Building up new innovation centers would relieve social strains in the existing centers such as mushrooming housing prices and traffic congestion. In effect, such a program would spread the benefits of new-economy growth more broadly into the white working class.

“Democrats have to speak to these people,” Ruy Teixeira, a political analyst who has tracked the demographic changes contributing to Democratic strength in recent decades, told Greg Sargent of the Washington Post just before election day. “They haven’t been doing well for decades. Their communities have suffered declines, jobs problems, healthcare problems.”
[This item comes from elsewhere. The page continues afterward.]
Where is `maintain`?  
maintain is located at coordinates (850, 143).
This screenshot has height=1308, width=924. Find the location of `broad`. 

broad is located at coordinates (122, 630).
Just because they’re disgruntled and voting Republican doesn’t mean their concerns should be dismissed. “You don’t need a message that will only appeal to the Rust Belt or only appeal to the Sun Belt,” Teixeira said. “You can run on a broad message that has appeal not only to persuadable members of the white working class in the Northern-tier swing states, but also has appeal to those voters in Southern states, to younger voters, to nonwhites all over the country.”

America’s economic divide presents a great opportunity for Biden to make good on his commitment to bringing the nation together. Defeating the politics of hate-mongering and resentment that Trump exploited to divide Americans has to start by recognizing that America is already divided along an economic line, and Job 1 has to be eradicating that line, for everybody’s good.